Each individual in the program, whether a student, professor or administrator, is in on a collective effort to keep their art form alive and appreciated. They are a most vibrant support system, and beyond their personal endeavors, the community’s goals become their own, their success a shared one for the literary world. This world, unfortunately, is one that popular media enjoys critiquing for being archaic, one that some scholars lament for “dying.” But Kaiser sees something different in this literary world, one teeming with emotion.

“It’s all the things you relate to in the world, and to other people that’s beyond facts and data and numbers and figures,” Kaiser said. “Stuff like words, stuff like empathy and sympathy, love and heartbreak and tragic and loss and relation. Those are the things you learn through literature.”

He pauses a moment. “Man, I’ve been in parts of my life where I just didn’t have exposure to any of this stuff, and it’s an emptier place.”

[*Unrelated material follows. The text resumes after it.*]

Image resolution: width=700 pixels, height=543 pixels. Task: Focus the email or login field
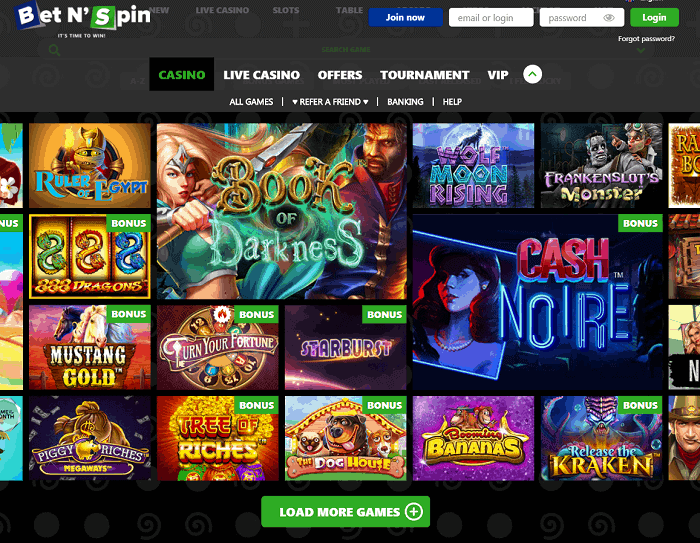(491, 18)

Lee continues, “Identity, nation-states — the whole thing is narrative. Religion, history — it’s all narrative. The desire to master that on some level is a desire to just understand the world.”

“Our toolboxes as thinkers are really, really enriched when we try to think about subjects and texts that don’t reveal themselves,” Trevor said. “We have to remind those who are adverse to the humanities, or those who don’t know entirely what we do, that our projects are primarily about sharpening analytical skills. (They’re) also a larger project about theorizing what it means to empathize and to think about the world from other people’s points of view. I can’t think of anything more valuable than that.”

Levad adds, “It seems to me that people are more engaged with literature. I know we like to bemoan the loss of the book, but there’s always more exciting new books coming out and independent presses are still continuing to publish great work.”

Together, their literary world seeks answers to human nature and the key to empathy. It seems as if every process is interconnected — the independent presses Levad speaks of, the writers and teachers alike. I wrapped up each interview by asking for words of advice for aspiring writers, and their primary responses were the same: simply, to read and to write.

As Trevor puts it, “Read widely, and spend time thinking about how to revise one’s own work. Become accustomed to reading your own work, as well as the work of other people. And think about writing as a cerebral exercise, something you have to do every day to be in good shape.”

“Read voraciously, and broadly. And write as often as you can,” Levad adds. “Try out different things. Think about the way language works. Think about syntax and grammar — where do those conventions come from? Think about etymology. Language is the material of our art form — it’s our medium — so learn all you can about language.”

After a week of following the MFA program from the roots up, from the words at the printing press, to the words the students write, to the professors who inspire the students and finally, to the administrators who point the program in the right direction, I know that they embody an effervescent community that tells the stories of all of our lives.